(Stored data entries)
_ _ _ _ _ _ _

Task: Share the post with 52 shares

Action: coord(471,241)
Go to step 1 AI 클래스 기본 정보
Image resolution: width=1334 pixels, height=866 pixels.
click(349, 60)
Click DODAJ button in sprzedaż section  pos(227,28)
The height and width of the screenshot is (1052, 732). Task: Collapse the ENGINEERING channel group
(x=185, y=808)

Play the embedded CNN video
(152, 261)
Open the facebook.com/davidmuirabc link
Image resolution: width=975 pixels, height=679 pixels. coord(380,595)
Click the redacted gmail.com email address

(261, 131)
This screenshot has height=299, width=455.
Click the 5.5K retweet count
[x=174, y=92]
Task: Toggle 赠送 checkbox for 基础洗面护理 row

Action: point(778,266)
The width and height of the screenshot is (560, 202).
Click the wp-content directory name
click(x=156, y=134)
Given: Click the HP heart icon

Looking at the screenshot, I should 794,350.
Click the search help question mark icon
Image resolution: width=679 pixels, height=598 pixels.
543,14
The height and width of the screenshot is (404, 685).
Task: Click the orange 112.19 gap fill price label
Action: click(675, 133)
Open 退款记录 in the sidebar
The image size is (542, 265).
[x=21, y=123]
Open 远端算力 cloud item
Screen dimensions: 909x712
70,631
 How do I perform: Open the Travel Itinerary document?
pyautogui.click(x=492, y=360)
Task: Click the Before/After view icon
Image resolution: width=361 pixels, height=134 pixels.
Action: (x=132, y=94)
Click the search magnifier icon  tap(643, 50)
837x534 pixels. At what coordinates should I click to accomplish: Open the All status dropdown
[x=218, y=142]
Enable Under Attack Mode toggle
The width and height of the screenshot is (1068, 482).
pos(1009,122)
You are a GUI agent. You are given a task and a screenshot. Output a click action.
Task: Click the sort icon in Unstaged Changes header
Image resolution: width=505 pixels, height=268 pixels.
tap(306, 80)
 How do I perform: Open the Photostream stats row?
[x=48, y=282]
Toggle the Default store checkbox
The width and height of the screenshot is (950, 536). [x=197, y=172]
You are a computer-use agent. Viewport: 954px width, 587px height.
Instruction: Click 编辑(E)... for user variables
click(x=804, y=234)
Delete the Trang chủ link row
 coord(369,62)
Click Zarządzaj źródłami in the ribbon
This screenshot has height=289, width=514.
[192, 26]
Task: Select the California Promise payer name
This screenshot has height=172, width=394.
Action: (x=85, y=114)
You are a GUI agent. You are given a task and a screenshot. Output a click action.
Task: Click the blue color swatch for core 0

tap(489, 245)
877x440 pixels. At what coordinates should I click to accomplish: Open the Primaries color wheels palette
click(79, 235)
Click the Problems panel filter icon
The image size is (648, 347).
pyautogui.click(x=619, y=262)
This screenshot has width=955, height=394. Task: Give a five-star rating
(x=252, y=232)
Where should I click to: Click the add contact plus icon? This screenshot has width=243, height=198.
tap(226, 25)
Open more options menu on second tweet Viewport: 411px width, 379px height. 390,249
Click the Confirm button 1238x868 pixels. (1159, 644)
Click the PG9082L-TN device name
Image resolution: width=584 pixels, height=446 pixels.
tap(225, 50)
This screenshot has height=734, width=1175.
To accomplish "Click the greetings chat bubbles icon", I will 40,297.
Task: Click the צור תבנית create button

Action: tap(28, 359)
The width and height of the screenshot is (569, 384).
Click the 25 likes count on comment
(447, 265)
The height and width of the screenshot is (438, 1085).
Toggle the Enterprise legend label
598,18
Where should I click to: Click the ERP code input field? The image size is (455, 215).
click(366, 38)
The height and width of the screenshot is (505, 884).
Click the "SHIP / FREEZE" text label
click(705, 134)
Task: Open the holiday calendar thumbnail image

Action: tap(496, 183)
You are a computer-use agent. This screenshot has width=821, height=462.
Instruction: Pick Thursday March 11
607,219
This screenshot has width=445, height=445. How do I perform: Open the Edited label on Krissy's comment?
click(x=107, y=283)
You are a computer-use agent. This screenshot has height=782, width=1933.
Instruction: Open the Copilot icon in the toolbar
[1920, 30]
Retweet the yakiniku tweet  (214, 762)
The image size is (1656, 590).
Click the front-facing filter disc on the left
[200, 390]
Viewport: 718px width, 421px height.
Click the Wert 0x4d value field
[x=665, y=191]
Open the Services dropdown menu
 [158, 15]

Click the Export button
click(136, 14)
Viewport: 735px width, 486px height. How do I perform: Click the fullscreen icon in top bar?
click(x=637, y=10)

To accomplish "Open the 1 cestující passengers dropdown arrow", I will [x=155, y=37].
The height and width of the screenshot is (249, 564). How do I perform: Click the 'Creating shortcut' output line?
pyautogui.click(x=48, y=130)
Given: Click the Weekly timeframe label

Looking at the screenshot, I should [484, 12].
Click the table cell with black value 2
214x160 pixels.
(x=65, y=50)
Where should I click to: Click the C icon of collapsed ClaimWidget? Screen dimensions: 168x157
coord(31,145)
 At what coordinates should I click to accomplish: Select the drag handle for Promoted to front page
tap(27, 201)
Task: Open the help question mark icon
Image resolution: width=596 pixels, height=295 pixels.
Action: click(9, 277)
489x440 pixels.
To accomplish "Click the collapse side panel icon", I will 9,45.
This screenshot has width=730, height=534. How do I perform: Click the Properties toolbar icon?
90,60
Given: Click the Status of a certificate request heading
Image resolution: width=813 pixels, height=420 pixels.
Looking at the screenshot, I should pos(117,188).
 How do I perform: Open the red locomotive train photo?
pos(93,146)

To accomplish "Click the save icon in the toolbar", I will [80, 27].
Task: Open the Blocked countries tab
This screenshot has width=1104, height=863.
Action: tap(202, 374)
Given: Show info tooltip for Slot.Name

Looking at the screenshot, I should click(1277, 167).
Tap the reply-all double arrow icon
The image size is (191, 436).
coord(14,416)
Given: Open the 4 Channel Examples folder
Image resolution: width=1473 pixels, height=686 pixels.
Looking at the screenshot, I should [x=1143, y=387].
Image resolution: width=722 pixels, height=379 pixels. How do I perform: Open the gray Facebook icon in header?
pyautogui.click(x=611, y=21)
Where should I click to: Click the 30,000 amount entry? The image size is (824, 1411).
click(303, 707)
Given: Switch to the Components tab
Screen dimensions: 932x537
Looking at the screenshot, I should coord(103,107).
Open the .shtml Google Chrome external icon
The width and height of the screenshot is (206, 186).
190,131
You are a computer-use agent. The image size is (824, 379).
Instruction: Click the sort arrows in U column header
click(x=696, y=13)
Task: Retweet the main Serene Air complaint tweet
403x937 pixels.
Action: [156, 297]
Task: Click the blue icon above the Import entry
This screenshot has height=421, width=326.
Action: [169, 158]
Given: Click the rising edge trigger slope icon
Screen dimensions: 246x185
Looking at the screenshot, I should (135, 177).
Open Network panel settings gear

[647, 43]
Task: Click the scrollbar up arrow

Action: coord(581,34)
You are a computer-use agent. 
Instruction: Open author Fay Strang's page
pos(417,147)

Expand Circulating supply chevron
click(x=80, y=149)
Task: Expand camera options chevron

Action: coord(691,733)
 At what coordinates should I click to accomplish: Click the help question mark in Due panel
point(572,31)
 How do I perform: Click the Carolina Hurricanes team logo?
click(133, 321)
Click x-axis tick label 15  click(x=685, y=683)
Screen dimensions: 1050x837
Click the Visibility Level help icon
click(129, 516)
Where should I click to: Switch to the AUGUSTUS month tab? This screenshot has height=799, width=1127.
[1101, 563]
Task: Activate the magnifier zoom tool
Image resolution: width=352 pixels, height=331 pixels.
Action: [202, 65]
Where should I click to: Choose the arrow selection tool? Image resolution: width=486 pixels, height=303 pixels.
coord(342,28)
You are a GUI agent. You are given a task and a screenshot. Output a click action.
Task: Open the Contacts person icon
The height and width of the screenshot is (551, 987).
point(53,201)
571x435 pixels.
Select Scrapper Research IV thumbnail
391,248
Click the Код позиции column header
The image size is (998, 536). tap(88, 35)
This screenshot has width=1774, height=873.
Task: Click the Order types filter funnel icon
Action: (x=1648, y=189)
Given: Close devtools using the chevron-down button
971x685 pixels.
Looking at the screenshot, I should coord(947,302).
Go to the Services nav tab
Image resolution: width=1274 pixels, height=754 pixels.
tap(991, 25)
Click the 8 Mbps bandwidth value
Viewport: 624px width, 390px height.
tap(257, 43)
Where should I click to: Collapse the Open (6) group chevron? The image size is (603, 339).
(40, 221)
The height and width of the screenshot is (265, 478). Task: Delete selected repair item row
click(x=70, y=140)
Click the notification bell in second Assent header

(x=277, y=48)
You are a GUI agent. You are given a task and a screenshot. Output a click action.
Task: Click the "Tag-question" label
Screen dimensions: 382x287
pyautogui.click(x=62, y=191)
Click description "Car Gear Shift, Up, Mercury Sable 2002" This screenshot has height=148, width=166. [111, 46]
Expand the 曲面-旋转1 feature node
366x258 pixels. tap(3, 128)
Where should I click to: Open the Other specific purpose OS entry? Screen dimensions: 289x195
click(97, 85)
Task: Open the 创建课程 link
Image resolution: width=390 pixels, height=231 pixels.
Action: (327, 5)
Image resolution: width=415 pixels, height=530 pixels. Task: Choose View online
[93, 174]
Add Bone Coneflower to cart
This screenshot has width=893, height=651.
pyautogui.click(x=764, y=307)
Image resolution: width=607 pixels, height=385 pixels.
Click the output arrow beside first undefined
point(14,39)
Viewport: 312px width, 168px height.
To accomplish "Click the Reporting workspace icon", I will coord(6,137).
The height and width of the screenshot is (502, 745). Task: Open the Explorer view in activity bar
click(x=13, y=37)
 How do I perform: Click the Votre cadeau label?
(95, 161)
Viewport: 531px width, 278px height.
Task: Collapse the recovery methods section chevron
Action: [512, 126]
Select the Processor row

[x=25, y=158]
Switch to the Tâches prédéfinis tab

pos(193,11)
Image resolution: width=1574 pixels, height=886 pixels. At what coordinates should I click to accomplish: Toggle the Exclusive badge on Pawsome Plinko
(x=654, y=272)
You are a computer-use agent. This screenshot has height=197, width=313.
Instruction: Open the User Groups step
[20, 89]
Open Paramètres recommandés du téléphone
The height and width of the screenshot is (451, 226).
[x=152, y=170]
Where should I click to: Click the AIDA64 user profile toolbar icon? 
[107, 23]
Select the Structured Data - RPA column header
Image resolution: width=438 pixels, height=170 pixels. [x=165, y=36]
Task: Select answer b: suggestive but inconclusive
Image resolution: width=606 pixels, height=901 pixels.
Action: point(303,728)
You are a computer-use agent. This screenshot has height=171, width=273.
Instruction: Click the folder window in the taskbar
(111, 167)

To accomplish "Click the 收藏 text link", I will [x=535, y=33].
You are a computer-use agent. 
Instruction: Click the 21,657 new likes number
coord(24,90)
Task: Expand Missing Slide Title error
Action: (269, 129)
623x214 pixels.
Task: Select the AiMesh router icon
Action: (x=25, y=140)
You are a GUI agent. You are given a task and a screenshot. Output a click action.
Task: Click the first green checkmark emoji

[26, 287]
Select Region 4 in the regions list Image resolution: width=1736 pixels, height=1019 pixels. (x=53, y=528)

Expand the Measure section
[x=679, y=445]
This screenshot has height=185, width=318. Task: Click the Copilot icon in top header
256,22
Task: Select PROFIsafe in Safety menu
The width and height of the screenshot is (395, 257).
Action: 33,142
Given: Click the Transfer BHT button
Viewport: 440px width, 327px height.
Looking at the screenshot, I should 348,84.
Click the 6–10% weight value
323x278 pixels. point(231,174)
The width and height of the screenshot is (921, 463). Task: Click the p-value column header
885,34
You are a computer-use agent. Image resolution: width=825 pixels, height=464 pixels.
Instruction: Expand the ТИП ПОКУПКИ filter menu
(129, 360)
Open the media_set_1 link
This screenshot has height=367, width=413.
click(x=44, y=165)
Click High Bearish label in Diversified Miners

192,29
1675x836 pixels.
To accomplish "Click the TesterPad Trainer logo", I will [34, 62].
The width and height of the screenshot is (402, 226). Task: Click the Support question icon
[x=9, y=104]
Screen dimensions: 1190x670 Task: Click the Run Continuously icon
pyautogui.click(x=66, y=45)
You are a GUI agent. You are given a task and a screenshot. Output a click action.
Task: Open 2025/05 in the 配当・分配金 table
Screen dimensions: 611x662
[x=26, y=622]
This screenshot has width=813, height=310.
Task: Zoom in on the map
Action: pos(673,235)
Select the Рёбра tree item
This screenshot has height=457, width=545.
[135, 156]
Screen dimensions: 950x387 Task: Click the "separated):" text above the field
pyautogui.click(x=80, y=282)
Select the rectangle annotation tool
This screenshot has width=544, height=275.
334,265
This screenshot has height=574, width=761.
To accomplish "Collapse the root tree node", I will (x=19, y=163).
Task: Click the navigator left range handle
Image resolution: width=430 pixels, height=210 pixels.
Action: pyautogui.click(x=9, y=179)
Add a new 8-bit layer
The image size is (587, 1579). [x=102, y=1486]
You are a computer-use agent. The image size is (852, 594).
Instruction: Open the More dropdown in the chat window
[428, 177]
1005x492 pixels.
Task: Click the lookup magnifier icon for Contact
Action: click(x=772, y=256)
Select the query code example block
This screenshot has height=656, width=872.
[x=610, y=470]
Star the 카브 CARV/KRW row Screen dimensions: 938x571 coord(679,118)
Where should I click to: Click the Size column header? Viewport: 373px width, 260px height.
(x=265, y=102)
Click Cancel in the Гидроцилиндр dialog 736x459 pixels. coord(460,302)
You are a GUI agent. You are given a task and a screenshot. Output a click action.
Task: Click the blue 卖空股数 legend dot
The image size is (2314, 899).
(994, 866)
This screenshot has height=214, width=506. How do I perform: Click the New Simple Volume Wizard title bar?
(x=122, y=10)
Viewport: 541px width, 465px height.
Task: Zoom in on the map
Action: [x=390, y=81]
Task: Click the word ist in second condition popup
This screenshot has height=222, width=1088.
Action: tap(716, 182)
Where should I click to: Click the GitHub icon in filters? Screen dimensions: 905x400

_ _ _ _ _ _ _

Exercise prompt - Find all lines in the records that hold the word "table". Copy them.

Completed task -
Click the table cell with black value 2
Task: Open 2025/05 in the 配当・分配金 table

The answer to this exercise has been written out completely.